O acesso à internet em questão no Brasil

Enviada em 07/07/2020

De acordo com a Constituição de 1988, todos os cidadãos devem ter direito a educação. Porém, com a decisão dps governos estaduais e municipais em darem continuidade ao ano letivo na forma EaD estudantes sem acesso a internet acabam sendo prejudicados. Desse modo, dois aspectos se destacam: a falta de um aprendizado de qualidade e o aumento da desigualdade social.

É indubitável que o nível de aprendizagem tenha decaído no EaD. Cerca de 80% dos jovens brasileiros sofrem de problemas com a ansiedade o que dificulta a concentração, fazendo com que a aprendizagem decaia. Isso mostra que mesmo que o estudante tenha acesso a internet e possua todo o aparato necessário, muitos não conseguem fazer os estudos renderem.

A nova forma de ensino fez com que estudantes da rede pública fossem afetados. Padre Antônio Vieira, grande nome religioso, fala que a boa educação é moeda de ouro e que em toda parte tem valor. Sob o mesmo ponto de vista, isso demonstra o aumento da desigualdade social perante a rede privada que se adaptou a ao EaD em questão de dias, em comparação a pública que ainda não conseguiu atingir nem 80% dos estudantes.

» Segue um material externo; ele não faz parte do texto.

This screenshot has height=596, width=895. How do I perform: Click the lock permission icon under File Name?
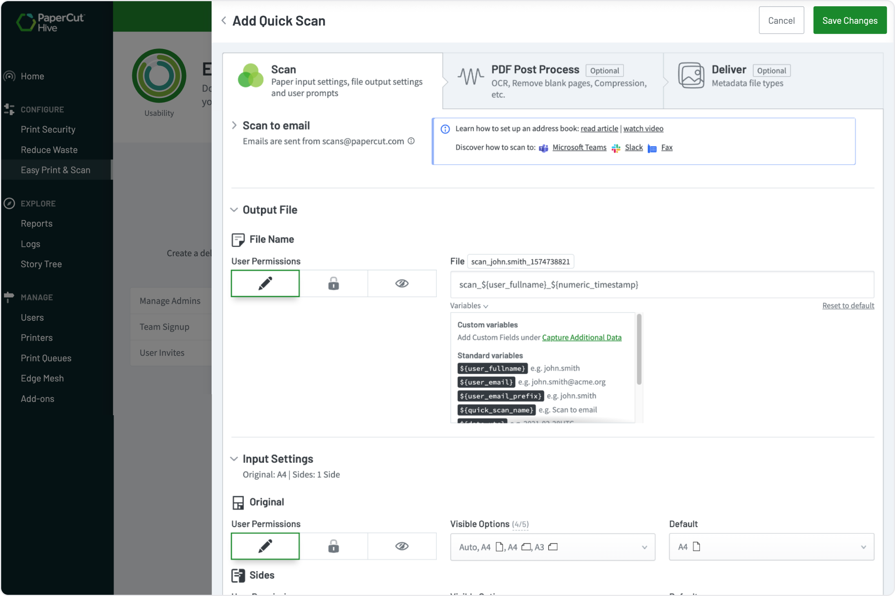[333, 283]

Perante os fatos apresentados, a internet no Brasil não alcança grande parte da população. Dessa maneira, cabe ao Ministério da Saúde e ao da Educação reformular o estilo da modalidade EaD, com tarefas diversificadas mas que continuam possuíndo grande cunho educacional, com a intenção de que o estudante consiga uma margem maior de aprendizado e não se disperse. Além disso, o Ministério da Educação juntamente com o dos direitos humanos deverá formular um projeto onde todos os estudantes consigam ter acesso a internet e possuam os aparatos necessários como um tablet, para que isso ocorra será necessário um mapeamento nacional de quem possuí acesso a internet para que o ensino seja igual a todos. Somente assim, agiremos de acordo com a constituição.